Text and item location listing:
┌──

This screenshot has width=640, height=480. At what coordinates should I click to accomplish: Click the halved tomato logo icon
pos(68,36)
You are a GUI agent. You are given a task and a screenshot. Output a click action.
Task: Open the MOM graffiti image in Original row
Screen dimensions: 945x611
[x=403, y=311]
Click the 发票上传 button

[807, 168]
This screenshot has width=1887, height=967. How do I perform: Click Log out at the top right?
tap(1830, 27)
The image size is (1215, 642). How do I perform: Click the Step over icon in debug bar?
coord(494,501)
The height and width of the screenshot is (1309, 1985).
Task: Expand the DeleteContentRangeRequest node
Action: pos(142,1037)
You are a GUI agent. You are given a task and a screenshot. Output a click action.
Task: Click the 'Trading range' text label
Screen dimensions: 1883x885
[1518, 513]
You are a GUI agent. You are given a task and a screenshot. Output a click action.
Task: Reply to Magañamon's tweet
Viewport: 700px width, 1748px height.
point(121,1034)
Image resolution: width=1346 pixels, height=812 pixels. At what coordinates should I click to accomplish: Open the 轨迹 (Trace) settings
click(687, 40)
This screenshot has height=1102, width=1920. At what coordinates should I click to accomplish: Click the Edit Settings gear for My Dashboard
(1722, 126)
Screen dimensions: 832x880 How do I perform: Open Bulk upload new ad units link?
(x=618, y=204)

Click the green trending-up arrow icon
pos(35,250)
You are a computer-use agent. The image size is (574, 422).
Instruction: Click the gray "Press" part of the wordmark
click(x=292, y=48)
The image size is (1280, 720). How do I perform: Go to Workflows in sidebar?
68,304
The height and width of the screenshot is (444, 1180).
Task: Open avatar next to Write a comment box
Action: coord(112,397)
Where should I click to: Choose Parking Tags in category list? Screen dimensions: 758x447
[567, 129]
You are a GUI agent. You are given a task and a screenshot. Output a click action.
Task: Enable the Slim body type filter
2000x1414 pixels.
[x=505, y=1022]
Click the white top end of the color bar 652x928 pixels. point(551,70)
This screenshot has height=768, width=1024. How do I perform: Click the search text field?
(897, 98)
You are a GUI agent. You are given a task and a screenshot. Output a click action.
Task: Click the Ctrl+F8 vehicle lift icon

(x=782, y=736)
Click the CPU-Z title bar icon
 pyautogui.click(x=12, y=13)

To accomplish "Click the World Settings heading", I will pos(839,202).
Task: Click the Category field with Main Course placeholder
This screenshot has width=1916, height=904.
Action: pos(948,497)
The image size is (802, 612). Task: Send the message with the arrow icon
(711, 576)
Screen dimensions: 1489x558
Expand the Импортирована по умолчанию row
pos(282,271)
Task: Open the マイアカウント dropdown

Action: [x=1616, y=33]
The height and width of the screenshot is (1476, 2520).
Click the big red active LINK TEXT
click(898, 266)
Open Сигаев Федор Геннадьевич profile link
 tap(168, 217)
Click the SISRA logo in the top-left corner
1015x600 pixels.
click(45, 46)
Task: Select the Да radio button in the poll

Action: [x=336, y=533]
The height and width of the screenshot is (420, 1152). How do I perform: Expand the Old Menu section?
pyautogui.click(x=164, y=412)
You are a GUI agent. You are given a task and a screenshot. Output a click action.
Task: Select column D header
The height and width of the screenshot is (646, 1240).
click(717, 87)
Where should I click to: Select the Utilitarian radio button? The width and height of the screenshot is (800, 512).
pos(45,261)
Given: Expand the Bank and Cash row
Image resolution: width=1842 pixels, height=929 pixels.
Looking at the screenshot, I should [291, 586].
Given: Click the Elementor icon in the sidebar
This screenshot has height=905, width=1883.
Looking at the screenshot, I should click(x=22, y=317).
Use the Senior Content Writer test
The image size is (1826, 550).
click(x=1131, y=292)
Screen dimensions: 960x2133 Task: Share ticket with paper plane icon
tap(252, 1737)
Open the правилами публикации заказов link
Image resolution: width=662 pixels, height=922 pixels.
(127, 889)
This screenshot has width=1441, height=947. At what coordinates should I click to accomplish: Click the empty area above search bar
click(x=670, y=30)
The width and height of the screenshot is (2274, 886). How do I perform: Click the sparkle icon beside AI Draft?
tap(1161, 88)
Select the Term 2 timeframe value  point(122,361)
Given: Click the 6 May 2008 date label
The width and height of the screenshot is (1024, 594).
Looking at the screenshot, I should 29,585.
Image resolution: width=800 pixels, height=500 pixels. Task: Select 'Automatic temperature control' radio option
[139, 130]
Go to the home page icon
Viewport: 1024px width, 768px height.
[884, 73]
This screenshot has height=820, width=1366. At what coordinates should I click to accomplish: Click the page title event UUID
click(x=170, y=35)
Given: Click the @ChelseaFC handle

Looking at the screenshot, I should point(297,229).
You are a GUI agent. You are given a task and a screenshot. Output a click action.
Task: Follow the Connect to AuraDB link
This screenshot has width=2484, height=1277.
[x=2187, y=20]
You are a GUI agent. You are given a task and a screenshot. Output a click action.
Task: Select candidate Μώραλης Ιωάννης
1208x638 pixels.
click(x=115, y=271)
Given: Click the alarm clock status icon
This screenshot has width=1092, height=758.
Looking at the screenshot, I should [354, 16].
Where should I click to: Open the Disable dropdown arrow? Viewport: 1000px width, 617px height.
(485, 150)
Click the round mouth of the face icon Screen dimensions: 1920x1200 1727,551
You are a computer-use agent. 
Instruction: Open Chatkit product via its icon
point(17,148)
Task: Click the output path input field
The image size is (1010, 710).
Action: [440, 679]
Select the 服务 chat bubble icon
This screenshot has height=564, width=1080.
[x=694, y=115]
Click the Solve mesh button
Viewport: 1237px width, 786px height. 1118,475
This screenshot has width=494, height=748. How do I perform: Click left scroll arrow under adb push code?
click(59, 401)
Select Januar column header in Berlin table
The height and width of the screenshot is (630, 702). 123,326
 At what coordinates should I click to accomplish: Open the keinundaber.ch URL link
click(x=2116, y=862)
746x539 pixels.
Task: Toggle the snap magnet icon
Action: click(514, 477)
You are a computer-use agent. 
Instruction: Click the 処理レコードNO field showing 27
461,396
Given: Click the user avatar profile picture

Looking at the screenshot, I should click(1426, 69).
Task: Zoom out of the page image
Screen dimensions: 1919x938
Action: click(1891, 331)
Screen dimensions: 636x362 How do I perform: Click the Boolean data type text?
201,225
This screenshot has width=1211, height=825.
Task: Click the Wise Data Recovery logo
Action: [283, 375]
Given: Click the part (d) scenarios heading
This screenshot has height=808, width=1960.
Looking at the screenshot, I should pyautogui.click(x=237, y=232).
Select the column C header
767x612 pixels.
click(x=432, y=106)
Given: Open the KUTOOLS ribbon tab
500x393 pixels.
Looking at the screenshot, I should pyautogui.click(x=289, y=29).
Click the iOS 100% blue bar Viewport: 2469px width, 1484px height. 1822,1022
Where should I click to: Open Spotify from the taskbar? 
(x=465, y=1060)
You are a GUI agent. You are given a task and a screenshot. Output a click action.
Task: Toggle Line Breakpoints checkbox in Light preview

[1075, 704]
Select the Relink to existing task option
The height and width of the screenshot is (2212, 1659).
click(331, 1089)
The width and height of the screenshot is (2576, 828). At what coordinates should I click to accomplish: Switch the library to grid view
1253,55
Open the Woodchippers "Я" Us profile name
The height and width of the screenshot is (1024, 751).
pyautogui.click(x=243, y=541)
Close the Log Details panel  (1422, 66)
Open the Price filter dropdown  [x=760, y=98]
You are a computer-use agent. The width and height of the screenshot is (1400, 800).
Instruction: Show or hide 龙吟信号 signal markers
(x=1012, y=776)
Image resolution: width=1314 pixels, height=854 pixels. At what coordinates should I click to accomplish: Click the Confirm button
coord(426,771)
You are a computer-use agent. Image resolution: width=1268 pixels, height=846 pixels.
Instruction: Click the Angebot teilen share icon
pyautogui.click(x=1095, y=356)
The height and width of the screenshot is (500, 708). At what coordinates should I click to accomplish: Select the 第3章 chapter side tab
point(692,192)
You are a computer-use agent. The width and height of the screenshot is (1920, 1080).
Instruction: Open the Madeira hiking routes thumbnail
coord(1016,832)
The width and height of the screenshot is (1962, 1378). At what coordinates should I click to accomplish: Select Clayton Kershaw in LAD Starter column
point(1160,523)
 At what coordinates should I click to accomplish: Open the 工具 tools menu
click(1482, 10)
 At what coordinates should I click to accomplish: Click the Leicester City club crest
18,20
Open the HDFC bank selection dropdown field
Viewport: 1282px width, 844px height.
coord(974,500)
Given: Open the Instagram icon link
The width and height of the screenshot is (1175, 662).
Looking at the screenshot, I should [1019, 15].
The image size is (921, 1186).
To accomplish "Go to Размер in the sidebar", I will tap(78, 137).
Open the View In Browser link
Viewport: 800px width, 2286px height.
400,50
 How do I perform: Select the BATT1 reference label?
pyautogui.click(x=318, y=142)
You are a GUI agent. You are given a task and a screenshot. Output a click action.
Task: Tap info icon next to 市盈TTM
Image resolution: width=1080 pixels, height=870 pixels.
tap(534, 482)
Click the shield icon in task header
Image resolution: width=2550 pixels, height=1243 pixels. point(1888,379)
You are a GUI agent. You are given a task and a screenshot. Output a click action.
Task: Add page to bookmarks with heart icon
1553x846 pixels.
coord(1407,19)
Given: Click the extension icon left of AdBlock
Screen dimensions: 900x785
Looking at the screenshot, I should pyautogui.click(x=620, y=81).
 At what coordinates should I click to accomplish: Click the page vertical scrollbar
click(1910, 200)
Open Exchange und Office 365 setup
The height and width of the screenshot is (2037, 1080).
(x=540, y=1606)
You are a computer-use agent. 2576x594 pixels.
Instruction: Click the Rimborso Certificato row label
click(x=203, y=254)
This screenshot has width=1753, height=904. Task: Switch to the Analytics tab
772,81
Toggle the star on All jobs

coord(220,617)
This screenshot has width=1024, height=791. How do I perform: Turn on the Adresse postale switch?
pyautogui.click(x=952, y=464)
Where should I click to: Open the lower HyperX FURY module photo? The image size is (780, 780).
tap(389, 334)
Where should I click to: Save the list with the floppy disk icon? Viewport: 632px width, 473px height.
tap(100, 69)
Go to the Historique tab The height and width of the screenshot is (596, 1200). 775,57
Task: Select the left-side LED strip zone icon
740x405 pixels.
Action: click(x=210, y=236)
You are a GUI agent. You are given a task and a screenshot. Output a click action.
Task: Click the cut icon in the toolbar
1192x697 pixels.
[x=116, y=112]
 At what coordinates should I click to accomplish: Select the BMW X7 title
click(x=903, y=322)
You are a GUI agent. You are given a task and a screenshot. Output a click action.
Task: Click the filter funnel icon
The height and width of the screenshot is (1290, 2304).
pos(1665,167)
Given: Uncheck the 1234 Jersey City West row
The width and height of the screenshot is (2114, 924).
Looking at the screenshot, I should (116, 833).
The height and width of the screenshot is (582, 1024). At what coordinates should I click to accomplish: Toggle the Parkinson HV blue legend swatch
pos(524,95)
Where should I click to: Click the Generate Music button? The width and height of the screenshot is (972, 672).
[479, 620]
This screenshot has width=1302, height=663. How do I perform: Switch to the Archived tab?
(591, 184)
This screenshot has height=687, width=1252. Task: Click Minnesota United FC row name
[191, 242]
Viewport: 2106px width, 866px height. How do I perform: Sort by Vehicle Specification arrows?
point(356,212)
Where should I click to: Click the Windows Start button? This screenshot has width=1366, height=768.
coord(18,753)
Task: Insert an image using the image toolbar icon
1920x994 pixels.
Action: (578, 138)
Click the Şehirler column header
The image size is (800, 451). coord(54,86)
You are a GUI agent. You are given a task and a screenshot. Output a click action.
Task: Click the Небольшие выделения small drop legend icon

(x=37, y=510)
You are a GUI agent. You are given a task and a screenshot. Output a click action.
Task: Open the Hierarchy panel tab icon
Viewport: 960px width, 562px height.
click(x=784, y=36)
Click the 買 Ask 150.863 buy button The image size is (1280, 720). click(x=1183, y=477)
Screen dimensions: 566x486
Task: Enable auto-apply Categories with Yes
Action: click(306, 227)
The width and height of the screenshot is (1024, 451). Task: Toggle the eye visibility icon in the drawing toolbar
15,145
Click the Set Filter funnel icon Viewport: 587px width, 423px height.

└──

**Exercise details:** Rewrite the lines from the start of the listing through the line containing "tap(1830, 27)", inclusive, switching "screenshot" to "screen capture" and leaving everything else unchanged.

**Finished exercise:**
This screen capture has width=640, height=480. At what coordinates should I click to accomplish: Click the halved tomato logo icon
pos(68,36)
You are a GUI agent. You are given a task and a screen capture. Output a click action.
Task: Open the MOM graffiti image in Original row
Screen dimensions: 945x611
[x=403, y=311]
Click the 发票上传 button

[807, 168]
This screen capture has width=1887, height=967. How do I perform: Click Log out at the top right?
tap(1830, 27)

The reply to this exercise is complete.